Read now. Weep later.

What follows is about the most intelligent piece I've seen in a newspaper in many years. Read it, print it, file it. In ten years, read it again and sadly say to yourself, "If they had only listened".

'They Are All So Wrong'

Four years after 9/11, Washington keeps courting strategic error.

BY MARK HELPRIN Friday, September 9, 2005 12:01 a.m. EDT

September 11 was not so much a discrete event as part of a continuum. It was the result of broad strategic failures that, preceding it by decades, continue to this day and are likely to continue on. It is as if the country has lost, as exemplified by the Left now out of power, a great deal of the will to self-preservation, and, as exemplified by the Right now in charge, not a little of its capacity for self-defense. Our politics and policies have somehow been parceled out to opportunists like Michael Moore--purveyor of conspiracy theories and hatreds, whose presentation, unclean in every respect, is honored nonetheless by the controlling rump of Democrats--and to Bushmen like "Kip" Hawley of Homeland Security, father of the proposal to allow carry-on ice-picks, bows and arrows, and knives with blades up to five-inches long.

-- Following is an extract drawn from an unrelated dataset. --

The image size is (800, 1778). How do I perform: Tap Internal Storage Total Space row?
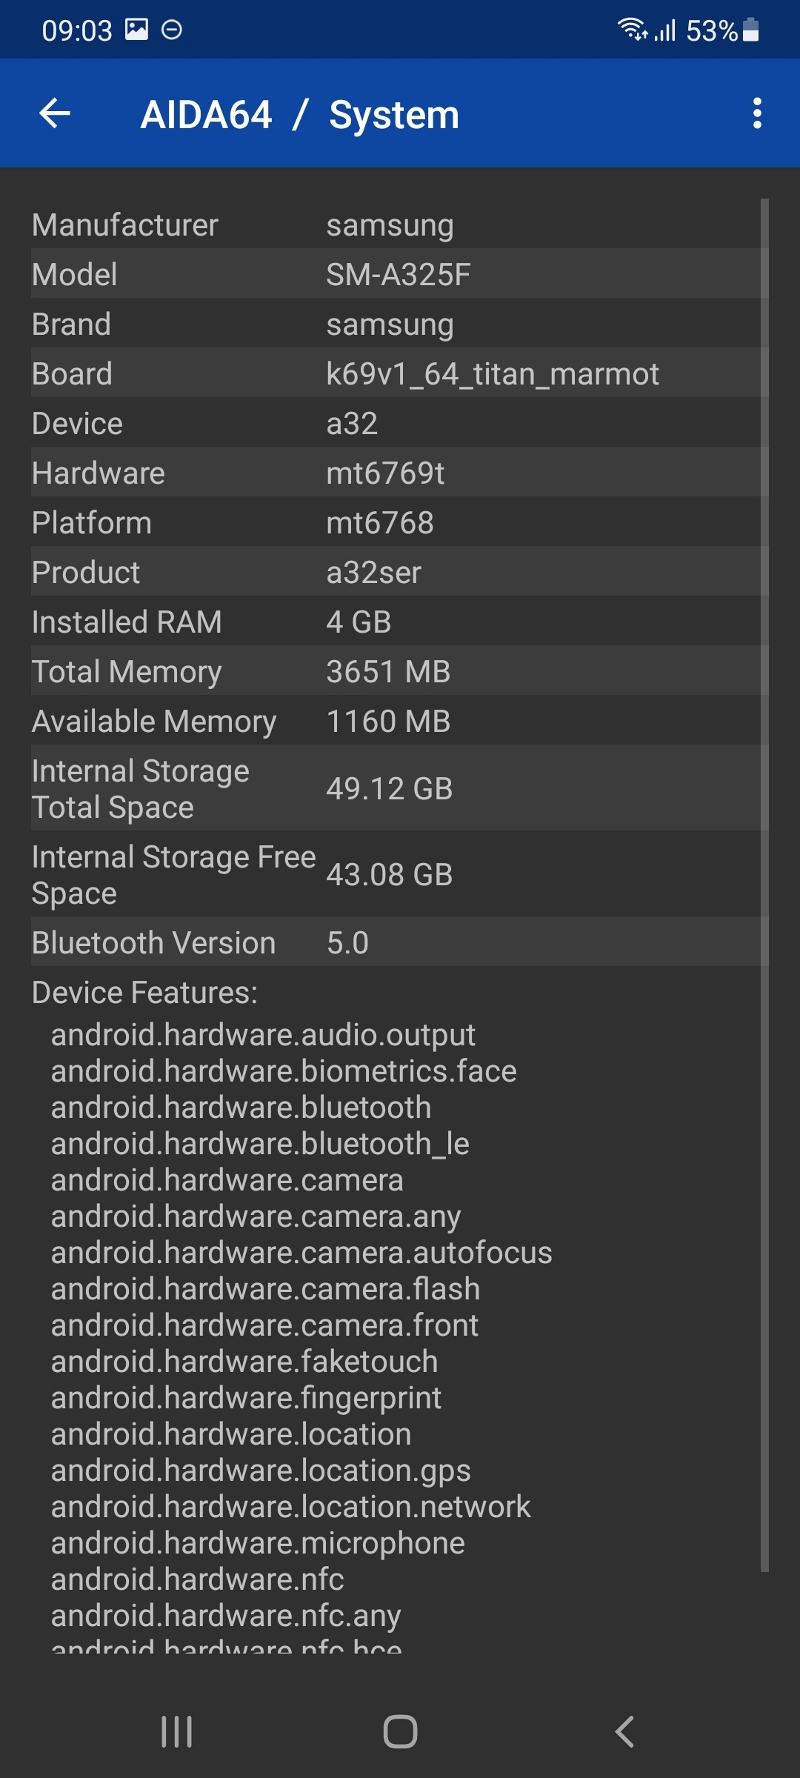396,788
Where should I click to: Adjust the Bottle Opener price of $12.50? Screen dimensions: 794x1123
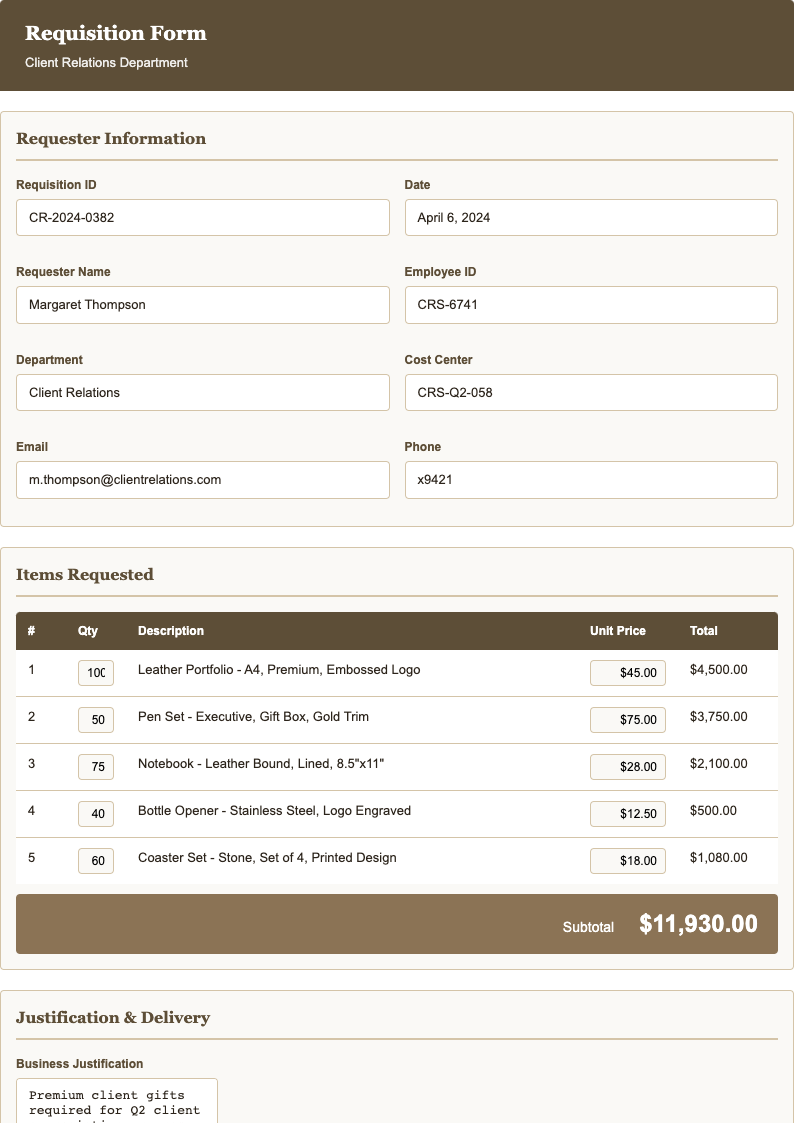tap(627, 813)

For more than 20 years prior to September 11, Islamic terrorists imprisoned and murdered our diplomats and military personnel, destroyed our civil aviation, machine-gunned our civilians, razed our embassies, attacked an American warship and, in 1993, the U.S. itself. For varying reasons, none legitimate, we hesitated to mount an offensive against the terrorists' infrastructure, hunt them down, eliminate a single rogue regime that supported them, or properly disconcert our fatted allies whose robes they infested. This was comparable in its way to Munich. Only in 2001, when it became obvious to any rational being that we must, did we retaliate, but even then in the face of domestic pressure to judicialize the response, which was exactly what we had done all along.


The underlying corollary to this reflex of appeasement is the notion that our military options are constrained financially, as if we are not a nation of stupendous wealth and it has not been the American tradition since the Civil War to spend, in support of war, with the intensity of war itself. In 1945, we devoted 38.5% of GNP to defense, the equivalent of $4.76 trillion now. The current $400 billion defense budget is a twelfth of that and only 3.2% of GDP, as opposed to the average of 5.7% of GNP in the peacetime years between 1940 and 2000. A false sense of constraint has arisen in every quarter of society. It is the ethos of the administration, the press, the civilian side of the Pentagon, and many of the prominent uniformed military brought to high rank in recent years.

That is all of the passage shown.